15 de septiembre de 2018
15.09.2018
Cine 'Predator'

Viejas ideas, nuevas técnicas

15.09.2018 | 00:18
Viejas ideas, nuevas técnicas

Cada vez que vuelven a emitir Depreda do r por televisión reconozco que todavía suelo quedarme enganchado varios minutos viendo alguna de sus secuencias. No descarto que se deba a esa nostalgia ochentera que probablemente acabará figurando como patología en los manuales de Medicina. La película, dirigida en 1987 por un John McTiernan a punto de comenzar el rodaje de Jungla de cristal y con un Arnold Schwarzenegger en su máximo apogeo, parece poseer cierto gancho que resiste el paso del tiempo. Sin embargo, los posteriores largometrajes me han resultado mediocres o, directamente, un horror. Ni Predator 2 con Danny Glover, ni las dos entregas de Alien vs Predator, ni la versión de 2010 con el oscarizado Adrien Brody resisten siquiera un visionado. Al contrario de la cinta original, si las encuentro por casualidad en algún canal de la pequeña pantalla no les concedo la más mínima oportunidad, porque sencillamente no se la merecen. Por eso mismo me cuesta entender que un productor tan versado como Lawrence Gordon haya apostado por una saga en tan claro declive.

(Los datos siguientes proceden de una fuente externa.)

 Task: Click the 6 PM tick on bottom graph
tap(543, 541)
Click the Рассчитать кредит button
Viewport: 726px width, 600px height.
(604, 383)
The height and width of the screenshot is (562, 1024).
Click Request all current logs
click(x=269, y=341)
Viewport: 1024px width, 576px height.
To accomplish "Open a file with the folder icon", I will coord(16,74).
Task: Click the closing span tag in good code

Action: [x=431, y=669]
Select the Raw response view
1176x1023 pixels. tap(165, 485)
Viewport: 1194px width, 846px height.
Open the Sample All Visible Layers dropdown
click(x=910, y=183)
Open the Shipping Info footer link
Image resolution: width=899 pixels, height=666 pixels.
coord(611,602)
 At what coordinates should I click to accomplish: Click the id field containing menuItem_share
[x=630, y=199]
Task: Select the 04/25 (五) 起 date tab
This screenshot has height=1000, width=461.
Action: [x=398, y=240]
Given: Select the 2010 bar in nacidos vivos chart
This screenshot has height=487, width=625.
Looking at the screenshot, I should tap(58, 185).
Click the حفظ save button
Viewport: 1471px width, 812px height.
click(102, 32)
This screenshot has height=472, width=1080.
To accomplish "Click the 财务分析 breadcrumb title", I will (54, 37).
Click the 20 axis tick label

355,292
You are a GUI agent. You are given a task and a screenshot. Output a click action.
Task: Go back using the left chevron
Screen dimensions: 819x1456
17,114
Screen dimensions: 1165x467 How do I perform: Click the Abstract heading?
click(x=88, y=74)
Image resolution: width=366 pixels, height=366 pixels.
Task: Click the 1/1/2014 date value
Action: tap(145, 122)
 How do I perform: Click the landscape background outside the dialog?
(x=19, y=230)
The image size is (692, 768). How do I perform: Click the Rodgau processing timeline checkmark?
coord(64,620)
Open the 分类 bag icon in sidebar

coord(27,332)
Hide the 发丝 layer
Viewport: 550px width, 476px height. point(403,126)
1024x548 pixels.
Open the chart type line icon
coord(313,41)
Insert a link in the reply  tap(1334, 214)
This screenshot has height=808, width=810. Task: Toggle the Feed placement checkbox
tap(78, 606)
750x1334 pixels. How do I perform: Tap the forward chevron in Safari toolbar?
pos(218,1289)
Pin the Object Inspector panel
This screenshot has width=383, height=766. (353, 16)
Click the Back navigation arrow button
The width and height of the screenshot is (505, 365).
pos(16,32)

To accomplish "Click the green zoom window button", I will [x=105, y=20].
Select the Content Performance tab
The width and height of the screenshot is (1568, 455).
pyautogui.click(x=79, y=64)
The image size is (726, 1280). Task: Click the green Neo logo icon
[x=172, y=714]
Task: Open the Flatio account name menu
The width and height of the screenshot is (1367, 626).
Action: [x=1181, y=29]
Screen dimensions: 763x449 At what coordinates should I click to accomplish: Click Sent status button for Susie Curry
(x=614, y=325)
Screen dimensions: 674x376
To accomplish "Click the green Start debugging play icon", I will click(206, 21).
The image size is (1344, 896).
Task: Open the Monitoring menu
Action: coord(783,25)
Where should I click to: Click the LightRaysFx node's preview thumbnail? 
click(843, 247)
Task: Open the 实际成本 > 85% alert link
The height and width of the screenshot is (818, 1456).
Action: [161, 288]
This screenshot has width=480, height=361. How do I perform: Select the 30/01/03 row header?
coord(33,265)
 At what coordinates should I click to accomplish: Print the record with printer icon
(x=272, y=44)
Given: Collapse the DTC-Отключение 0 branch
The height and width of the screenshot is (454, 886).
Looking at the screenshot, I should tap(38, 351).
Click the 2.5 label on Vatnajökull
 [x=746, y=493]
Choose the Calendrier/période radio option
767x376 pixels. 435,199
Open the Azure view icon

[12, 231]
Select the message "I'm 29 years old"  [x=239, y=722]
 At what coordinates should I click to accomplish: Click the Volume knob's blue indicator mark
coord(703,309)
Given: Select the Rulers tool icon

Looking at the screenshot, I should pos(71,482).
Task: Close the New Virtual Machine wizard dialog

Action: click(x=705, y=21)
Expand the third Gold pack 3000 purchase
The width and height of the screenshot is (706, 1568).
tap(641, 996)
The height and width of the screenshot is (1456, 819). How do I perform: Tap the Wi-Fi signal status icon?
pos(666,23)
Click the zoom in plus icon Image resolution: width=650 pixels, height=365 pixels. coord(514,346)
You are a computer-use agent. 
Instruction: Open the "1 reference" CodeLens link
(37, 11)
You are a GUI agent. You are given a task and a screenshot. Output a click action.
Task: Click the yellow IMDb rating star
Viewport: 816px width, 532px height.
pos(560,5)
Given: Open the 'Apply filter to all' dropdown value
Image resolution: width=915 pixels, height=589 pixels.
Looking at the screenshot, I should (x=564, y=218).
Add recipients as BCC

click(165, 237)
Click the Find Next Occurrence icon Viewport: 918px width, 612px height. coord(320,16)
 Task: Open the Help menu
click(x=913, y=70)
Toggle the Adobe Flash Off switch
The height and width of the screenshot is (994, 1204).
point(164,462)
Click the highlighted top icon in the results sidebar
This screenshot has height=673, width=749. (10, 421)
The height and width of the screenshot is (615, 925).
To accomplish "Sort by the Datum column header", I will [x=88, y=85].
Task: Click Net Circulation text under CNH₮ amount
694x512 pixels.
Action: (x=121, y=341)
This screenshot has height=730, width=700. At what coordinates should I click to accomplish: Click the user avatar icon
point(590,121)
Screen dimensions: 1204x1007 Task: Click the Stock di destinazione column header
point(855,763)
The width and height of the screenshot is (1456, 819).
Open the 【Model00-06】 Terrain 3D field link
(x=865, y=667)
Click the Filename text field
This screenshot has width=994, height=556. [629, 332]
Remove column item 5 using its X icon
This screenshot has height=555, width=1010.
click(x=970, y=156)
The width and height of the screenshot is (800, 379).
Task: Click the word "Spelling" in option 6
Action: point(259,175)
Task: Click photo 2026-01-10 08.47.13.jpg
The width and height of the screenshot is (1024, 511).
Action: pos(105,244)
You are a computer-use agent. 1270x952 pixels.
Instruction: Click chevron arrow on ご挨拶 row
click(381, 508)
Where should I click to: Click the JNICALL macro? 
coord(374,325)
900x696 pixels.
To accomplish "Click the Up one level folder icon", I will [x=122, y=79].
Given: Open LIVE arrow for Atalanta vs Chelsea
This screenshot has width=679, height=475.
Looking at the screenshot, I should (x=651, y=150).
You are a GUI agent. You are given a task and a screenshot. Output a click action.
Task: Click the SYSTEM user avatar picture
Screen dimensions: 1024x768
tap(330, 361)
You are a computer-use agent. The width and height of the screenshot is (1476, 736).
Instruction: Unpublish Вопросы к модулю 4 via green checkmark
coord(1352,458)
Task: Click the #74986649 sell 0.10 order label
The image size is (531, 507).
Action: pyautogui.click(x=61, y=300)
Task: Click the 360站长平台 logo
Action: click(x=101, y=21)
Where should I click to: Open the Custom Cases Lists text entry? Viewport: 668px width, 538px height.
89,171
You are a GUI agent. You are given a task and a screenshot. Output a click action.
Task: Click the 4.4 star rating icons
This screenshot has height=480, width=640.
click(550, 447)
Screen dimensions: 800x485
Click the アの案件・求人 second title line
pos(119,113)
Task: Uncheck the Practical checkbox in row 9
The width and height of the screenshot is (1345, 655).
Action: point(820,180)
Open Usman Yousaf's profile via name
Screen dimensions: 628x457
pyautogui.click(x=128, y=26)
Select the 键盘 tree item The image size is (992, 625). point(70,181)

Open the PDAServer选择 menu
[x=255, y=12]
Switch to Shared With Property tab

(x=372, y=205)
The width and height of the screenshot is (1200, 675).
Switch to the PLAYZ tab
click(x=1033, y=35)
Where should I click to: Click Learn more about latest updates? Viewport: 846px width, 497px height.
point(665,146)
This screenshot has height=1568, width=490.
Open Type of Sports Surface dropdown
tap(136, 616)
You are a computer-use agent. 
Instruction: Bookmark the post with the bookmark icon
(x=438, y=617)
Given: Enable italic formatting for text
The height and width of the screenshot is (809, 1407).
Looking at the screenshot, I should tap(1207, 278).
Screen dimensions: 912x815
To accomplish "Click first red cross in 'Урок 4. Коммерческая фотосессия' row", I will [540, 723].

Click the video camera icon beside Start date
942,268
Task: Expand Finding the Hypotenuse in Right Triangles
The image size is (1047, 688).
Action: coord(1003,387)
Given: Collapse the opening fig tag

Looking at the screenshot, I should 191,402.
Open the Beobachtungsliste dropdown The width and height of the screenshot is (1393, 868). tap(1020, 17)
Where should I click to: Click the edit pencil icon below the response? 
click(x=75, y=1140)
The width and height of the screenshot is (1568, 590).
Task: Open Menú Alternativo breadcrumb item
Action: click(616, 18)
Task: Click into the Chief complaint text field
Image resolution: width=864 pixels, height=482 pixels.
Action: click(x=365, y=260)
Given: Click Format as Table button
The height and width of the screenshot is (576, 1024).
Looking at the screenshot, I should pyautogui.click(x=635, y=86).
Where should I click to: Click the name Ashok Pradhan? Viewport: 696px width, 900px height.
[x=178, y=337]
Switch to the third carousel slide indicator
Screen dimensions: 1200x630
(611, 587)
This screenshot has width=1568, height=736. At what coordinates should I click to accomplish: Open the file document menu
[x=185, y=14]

Aun así, si hubiera que posicionar este nuevo estreno entre todas sus antecesoras, ocuparía un meritorio segundo puesto. Es indudable que los años transcurridos han conllevado una notable mejoría en cuanto a los avances técnicos, pero no así en lo que se refiere a las sensaciones de un espectador cuarentón que rememora a aquel Schwarzenegger en medio de la jungla luchando contra lo desconocido. Cabe indicar que esta medalla de plata es engañosa, dado que no tiene demasiado mérito superar a los otros títulos, que hacían gala de su escasa calidad, inventiva y capacidad de sorpresa. Es el bajo nivel de estos el que propicia la posición de este Predator 2018, que dispone de varias escenas entretenidas y algunos minutos con un aceptable grado de intriga.

Shane Black, otra vieja gloria del cine de acción casposo de finales de los ochenta y principios de los noventa (fue guionista de Arma letal, El último Boy Scout o El último gran héroe) asume la dirección, evitando el naufragio solo en parte y de forma irregular. Porque a quienes ya hemos pasado por taquilla para contemplar las aventuras de este peculiar guerrero extraterrestre, sus más de cien minutos de proyección resultan una versión empeorada de lo ya visto en el pasado.

Por razones obvias, no vale la pena contar la sinopsis de un guion que es el mismo de siempre. Figuran algunas caras nuevas y se ofrecen determinados efectos especiales más logrados, junto a un efectivo aspecto visual. No obstante, este modo de entender el cine como mera reiteración provoca un cansancio más que notable. El resultado puede enganchar tal vez a un público joven y desconocedor de los filmes estrenados anteriormente pero, fuera de ese concreto sector, no perdurará en la memoria. Con un presupuesto de noventa millones de dólares, sus resultados en taquilla aún están por ver y de esa recaudación final dependerá la continuidad de nuevos proyectos del personaje. En todo caso, si en el futuro la encuentro en una plataforma audiovisual, pulsaré urgentemente el botón del mando a distancia para cambiar de cadena.

En el elenco de actores destaca Olivia Munn, a la que hemos visto en la magnífica serie The Newsroom o como secundaria en Iron Man 2 y X-Men: Apocalipsis. Le acompañan Boyd Holbrook ( Lo gan, Perdida), Trevante Rhodes ( Moonlight) y Keegan-Michael Key ( Tomorrowlan d: El mundo del mañana).